Evaluating Dench is akin to watching a great athlete do a high dive or land a difficult jump on ice skates. She nails it so often that you half expect a row of judges to hold up cards with nothing but 10’s on them. But what really puts Philomena over the top is Coogan, who not only co-stars but co-wrote the screenplay and is listed as producer. Coogan is a former stand-up comic and impressionist whose talents have made him a star in England but who remains relatively unknown here. He is somewhat familiar because of his minor roles in a series of films such as Night at the Museum and Tropic Thunder. But here’s hoping his turn as Sixsmith vaults him into much deserved stardom on this side of the pond. He has Peter Sellers-level talent and it is shown off in Philomena: he serves as the nimbly perfect foil for his traveling companion. They share a quest, but their motivations are entirely different. What makes the film work so well is that at its cathartic moment, confronting an elderly nun at the convent who played a crucial role in the story’s outcome, both actors stand by their emotional responses.

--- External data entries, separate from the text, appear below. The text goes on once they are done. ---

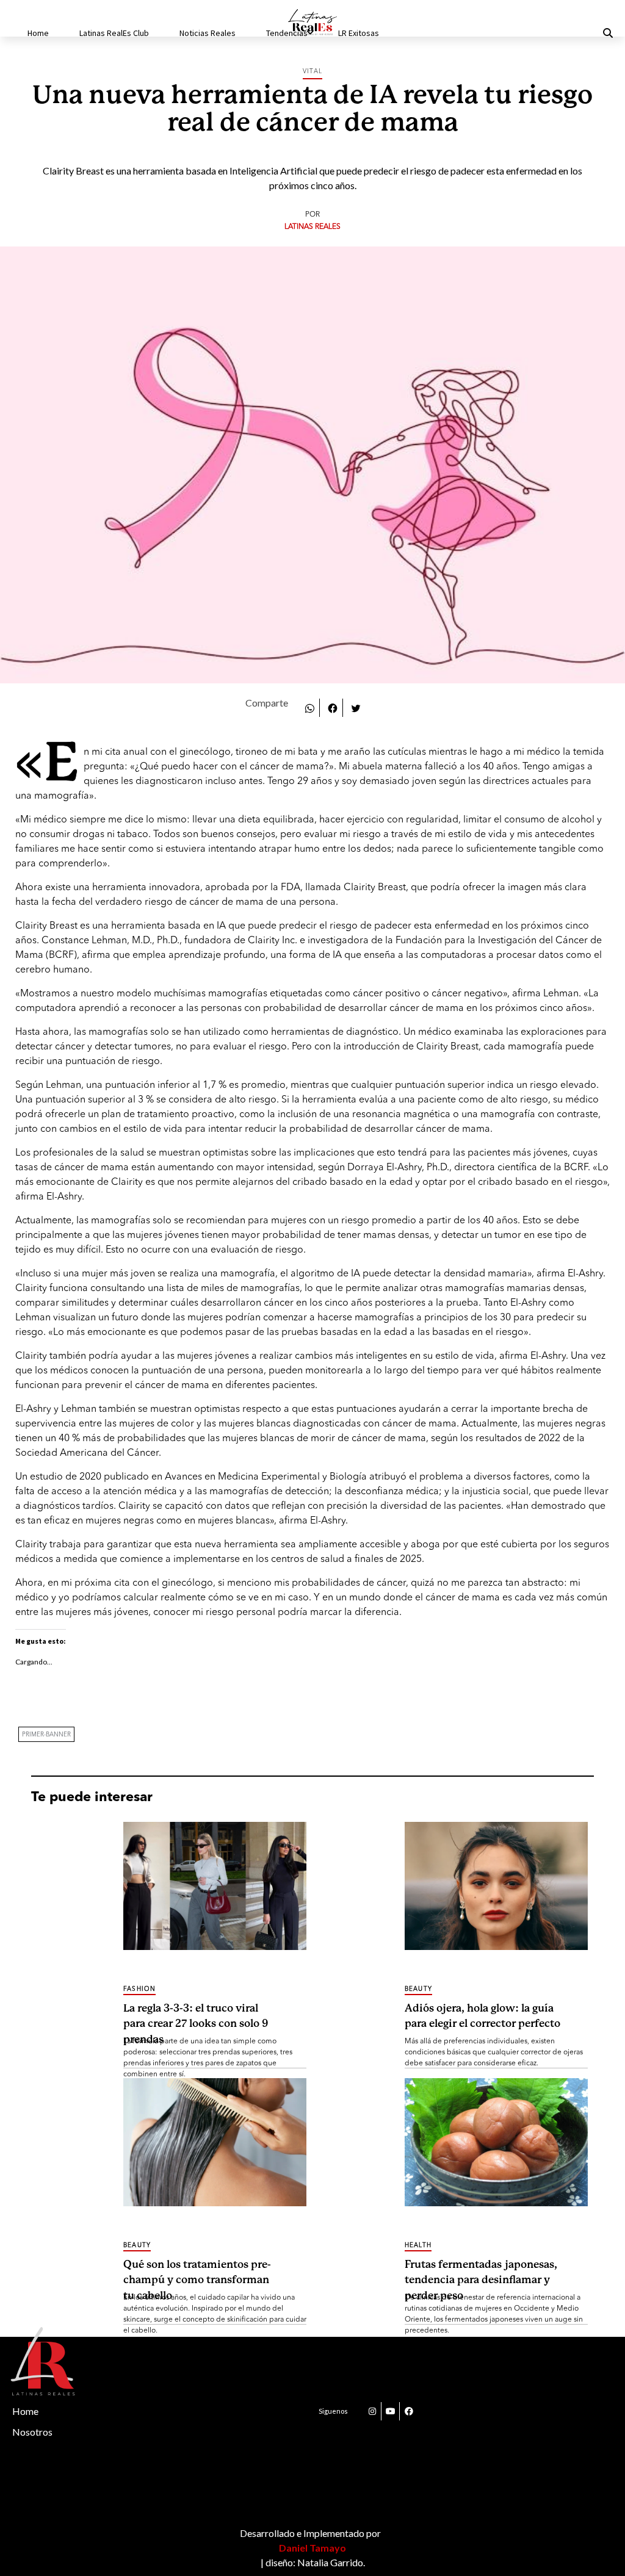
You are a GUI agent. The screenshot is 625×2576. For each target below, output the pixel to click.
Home (38, 32)
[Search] (593, 33)
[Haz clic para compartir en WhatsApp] (309, 706)
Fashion (139, 1989)
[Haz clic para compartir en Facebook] (332, 706)
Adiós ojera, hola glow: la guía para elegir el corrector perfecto (482, 2016)
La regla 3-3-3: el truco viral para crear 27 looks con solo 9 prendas (196, 2016)
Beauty (418, 1989)
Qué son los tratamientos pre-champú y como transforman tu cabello (197, 2272)
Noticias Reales (207, 32)
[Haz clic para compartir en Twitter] (356, 706)
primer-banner (46, 1735)
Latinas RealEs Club (114, 32)
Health (418, 2245)
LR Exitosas (358, 32)
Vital (312, 71)
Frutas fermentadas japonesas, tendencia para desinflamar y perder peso (481, 2272)
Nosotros (32, 2431)
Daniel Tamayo (312, 2547)
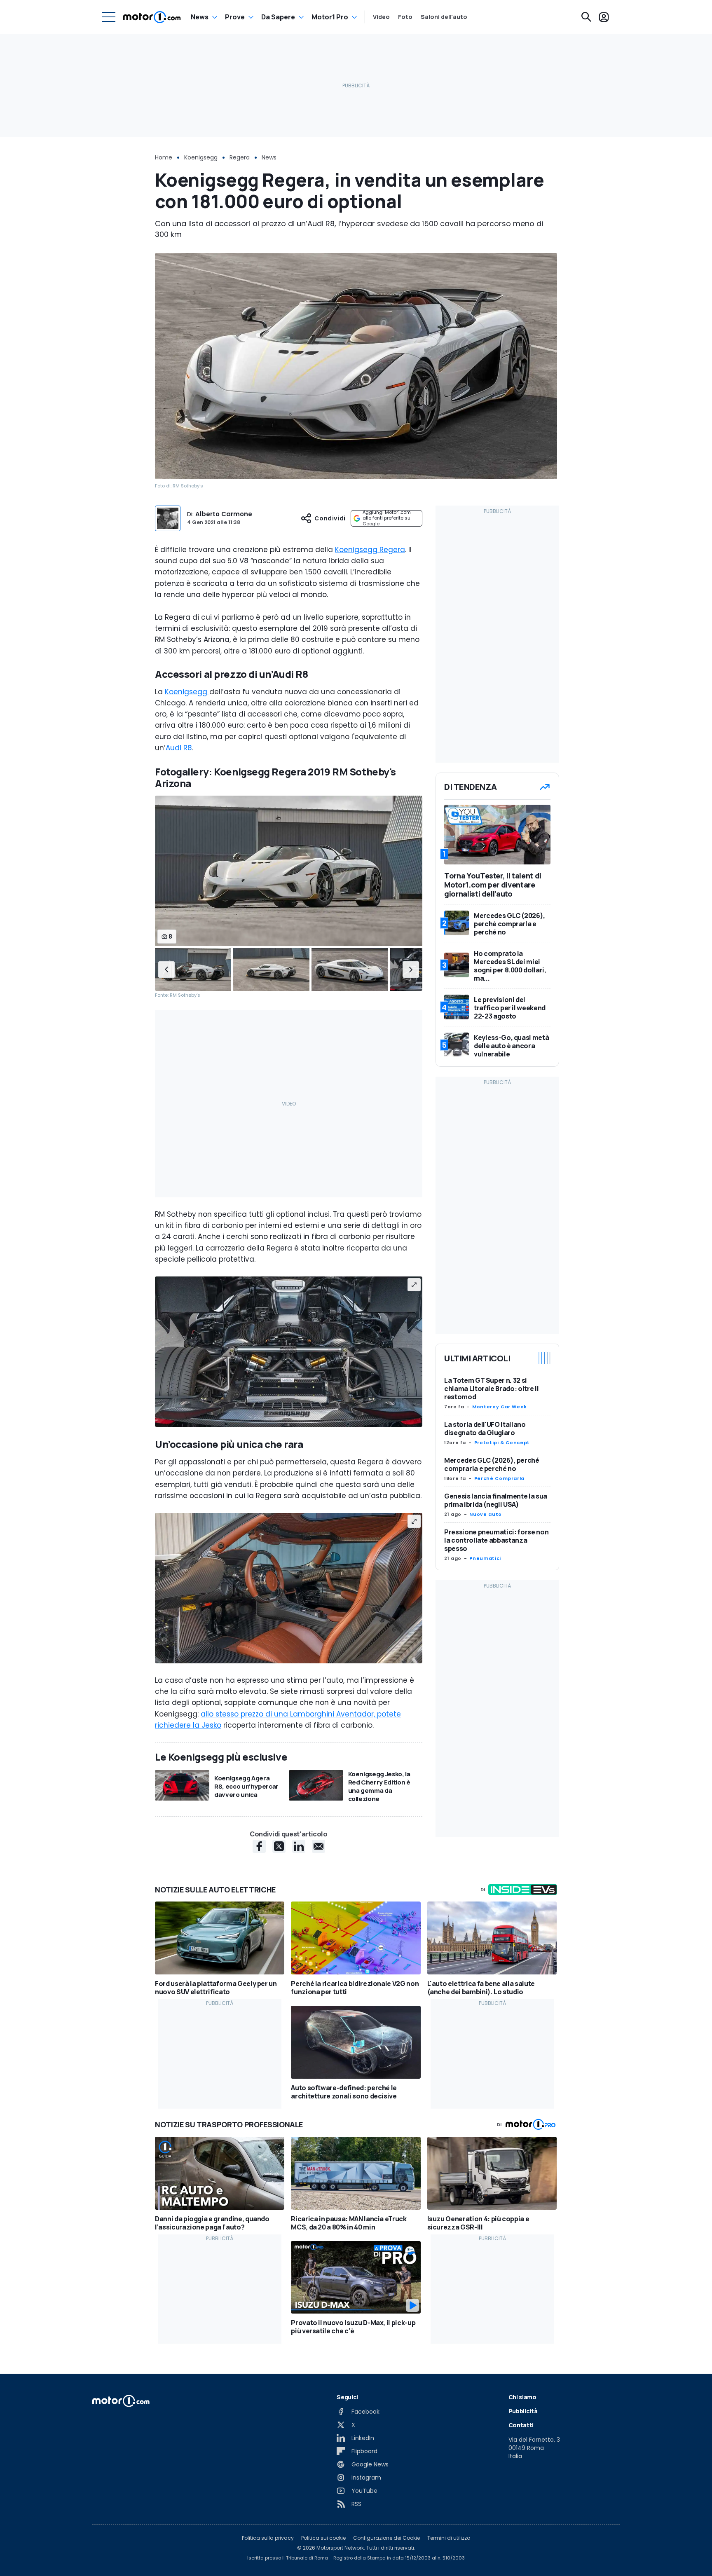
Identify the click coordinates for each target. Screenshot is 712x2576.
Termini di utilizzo (448, 2538)
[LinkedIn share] (299, 1846)
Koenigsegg (201, 157)
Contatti (521, 2425)
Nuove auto (485, 1514)
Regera (240, 157)
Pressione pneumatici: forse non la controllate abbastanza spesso (496, 1540)
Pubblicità (523, 2411)
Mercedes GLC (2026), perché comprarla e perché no (491, 1464)
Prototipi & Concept (502, 1442)
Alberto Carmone (223, 514)
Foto (405, 17)
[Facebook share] (259, 1846)
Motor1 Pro (330, 16)
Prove (235, 16)
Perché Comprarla (499, 1478)
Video (381, 17)
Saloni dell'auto (444, 17)
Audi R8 (179, 748)
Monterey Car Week (499, 1406)
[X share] (279, 1846)
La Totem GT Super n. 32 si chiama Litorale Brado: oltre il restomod (491, 1388)
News (199, 16)
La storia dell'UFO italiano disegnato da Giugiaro (485, 1428)
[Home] (152, 16)
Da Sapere (278, 16)
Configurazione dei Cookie (386, 2538)
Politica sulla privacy (268, 2538)
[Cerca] (586, 17)
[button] (166, 969)
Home (163, 157)
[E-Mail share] (318, 1846)
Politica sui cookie (323, 2538)
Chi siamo (522, 2397)
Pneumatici (485, 1558)
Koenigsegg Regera (370, 550)
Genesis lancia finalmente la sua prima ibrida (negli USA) (495, 1500)
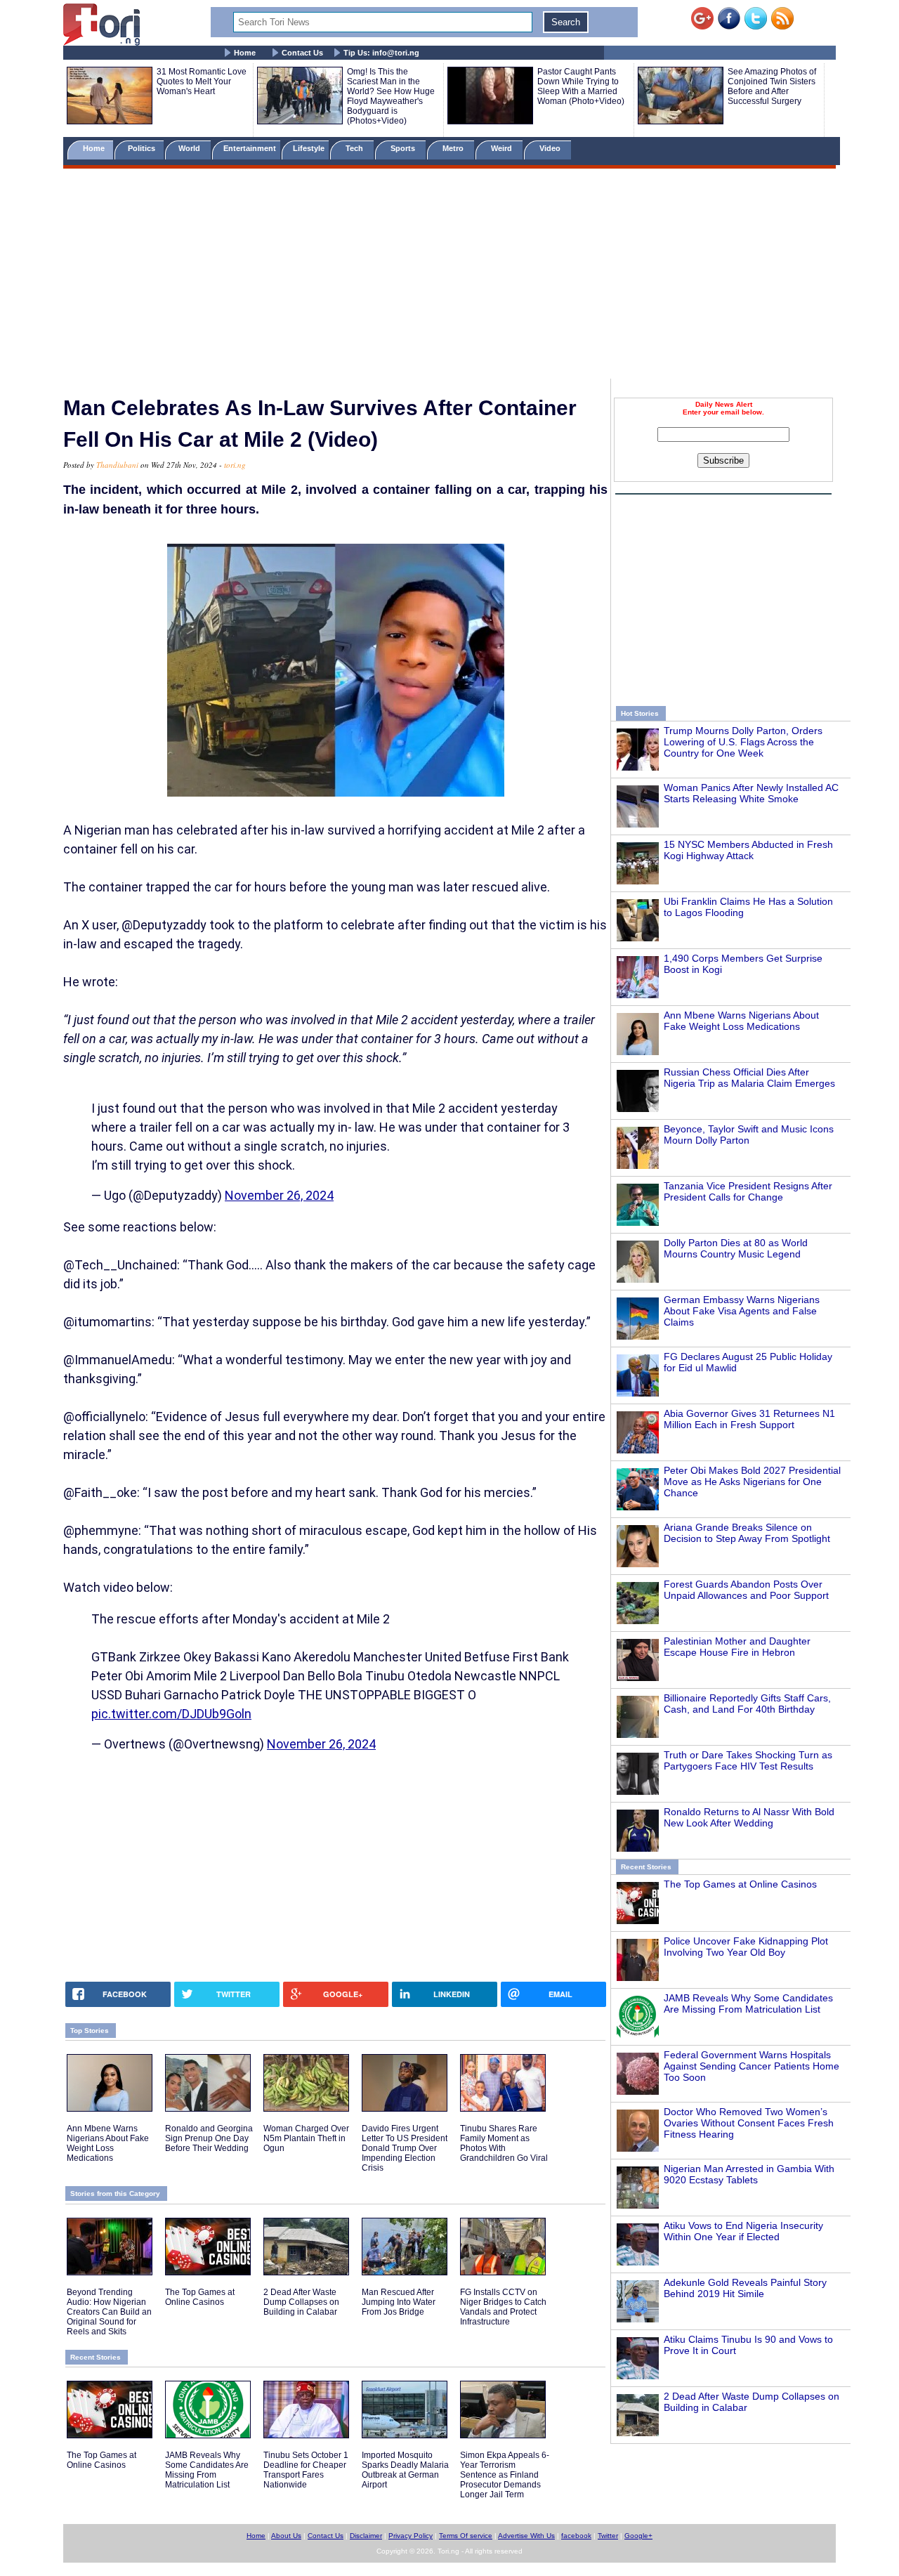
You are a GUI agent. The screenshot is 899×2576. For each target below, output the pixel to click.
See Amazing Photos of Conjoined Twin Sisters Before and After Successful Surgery (772, 86)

Coogan’s Sixsmith might have been trivialized by being made to experience a transformative moment, but he stubbornly resists, and in him the audience has an ally for its feelings of anger.
You may walk out of the theater infuriated by yet another horror story perpetrated by the Catholic Church. But you will also be deeply moved, admiring Philomena’s remarkable ability, so beautifully portrayed by Dench, to embrace a forgiving God and reach for the lightness and strength of love rather than succumb to the debilitating weight of fury.
Glenn Rifkin is a veteran journalist and author who has covered business for many publications including The New York Times for more than 25 years. Among his books are Radical Marketing and The Ultimate Entrepreneur. His efforts as an arts critic represent a new and exciting direction.